Mon Jan 30, 2012, 10:38am
|
 |
Get away from me, Steve.
|
|
Join Date: Aug 2000
Posts: 15,794
|
|
Quote:
Originally Posted by Snaqwells
Their policy is based on the conviction of their beliefs; so you'd feel better if they weren't so strict with their beliefs?
You can disagree with it, and you certainly have the right to ridicule it, but I think it's silly to do so. As a Hawkeye fan, I remember the Pierre Pierce debacle, so I found BYU's stance refreshing, even if I thought it was a bit heavy handed.
They not only have the right to enforce their policy, they have the right to consider whatever mitigating circumstances they choose to allow. Some expose by ESPN doesn't change that.
|
Quite frankly, I have a problem with an honor code when it's pretty obvious to me that Brandon Davies probably wouldn't have been suspended had he not been an African American. Being a clean cut Caucasian must be a mitigating circumstance.

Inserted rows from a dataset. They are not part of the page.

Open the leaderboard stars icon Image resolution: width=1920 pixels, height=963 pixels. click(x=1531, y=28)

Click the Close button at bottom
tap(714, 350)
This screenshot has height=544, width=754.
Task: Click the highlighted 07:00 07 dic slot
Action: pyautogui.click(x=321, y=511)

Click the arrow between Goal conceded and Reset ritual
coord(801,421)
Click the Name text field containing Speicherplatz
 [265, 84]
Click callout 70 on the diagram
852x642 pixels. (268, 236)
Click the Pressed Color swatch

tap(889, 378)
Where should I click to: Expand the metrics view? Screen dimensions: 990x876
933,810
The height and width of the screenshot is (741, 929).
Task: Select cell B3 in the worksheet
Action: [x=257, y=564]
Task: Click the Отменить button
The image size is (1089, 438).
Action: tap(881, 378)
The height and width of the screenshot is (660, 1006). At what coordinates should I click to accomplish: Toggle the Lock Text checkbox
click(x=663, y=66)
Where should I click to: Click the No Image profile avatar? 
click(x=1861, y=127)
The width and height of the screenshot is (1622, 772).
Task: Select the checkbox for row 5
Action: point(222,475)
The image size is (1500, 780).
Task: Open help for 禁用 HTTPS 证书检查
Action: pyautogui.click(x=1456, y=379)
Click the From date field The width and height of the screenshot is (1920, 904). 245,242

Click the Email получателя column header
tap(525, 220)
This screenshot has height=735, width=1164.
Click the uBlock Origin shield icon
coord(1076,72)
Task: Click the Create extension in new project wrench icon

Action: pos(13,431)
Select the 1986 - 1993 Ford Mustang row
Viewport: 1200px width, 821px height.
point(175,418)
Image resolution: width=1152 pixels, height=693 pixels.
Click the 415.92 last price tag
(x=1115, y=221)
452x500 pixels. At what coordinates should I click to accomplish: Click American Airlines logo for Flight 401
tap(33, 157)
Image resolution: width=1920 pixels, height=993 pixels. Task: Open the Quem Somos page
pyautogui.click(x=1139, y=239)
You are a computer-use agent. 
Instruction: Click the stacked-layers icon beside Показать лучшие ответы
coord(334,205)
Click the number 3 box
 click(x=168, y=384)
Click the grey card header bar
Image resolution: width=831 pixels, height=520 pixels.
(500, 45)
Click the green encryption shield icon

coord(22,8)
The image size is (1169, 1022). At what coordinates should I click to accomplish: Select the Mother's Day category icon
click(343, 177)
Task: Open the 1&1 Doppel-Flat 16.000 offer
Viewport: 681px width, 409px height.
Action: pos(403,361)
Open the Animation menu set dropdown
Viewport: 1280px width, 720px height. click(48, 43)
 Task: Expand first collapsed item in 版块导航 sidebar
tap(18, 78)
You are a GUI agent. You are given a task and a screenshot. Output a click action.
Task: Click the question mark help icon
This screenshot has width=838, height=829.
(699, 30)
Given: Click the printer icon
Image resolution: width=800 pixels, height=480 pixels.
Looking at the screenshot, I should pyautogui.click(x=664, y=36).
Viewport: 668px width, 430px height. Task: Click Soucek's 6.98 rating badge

Yes, I'm quoting Deadspin. But the editorial written has some pretty appalling statistics.
Quote:
Originally Posted by Deadspin
The reality isn't so appealing. While it's impossible to know how many students disobey BYU's honor code, which prohibits fornication and alcohol use, among other things, the honor code violations that come to light almost always involve student-athletes. And they almost always involve athletes of color. Since 1993, according to our research, at least 70 athletes have been suspended, dismissed, put on probation, or forced to withdraw from their teams or the school after running afoul of the honor code. Fifty-four of them, or nearly 80 percent, are minorities. Forty-one, or almost 60 percent, are black men. These are conservative numbers, compiled from media reports and interviews. In several cases, we could not confirm an honor code violation. In other cases, we could not establish the race or ethnicity of the athlete involved. We excluded those cases from our tally.
Clearly, though, something is amiss at BYU, where around 23 percent of the athletes are minorities, according to the university. Only .6 percent of the student body is black (176 out of the 32,947 students enrolled in 2010). Yet a majority of the honor code violations involve black athletes. Do these numbers mean these athletes "sin" more than everyone else? Hardly. Several former BYU football players told us that their white teammates routinely broke the honor code and got away with it, either because they didn't get caught or because their violations were covered up. (To a lesser extent, this holds true for Polynesian athletes, 14 of whom are included in our honor code tally. More on that later.) Mormon athletes can turn to bishops and church leaders from their own homogeneous communities — people who look like them and might even be related to them — to "repent" and avoid official punishment. Black athletes, who are typically non-Mormon, rarely have this option.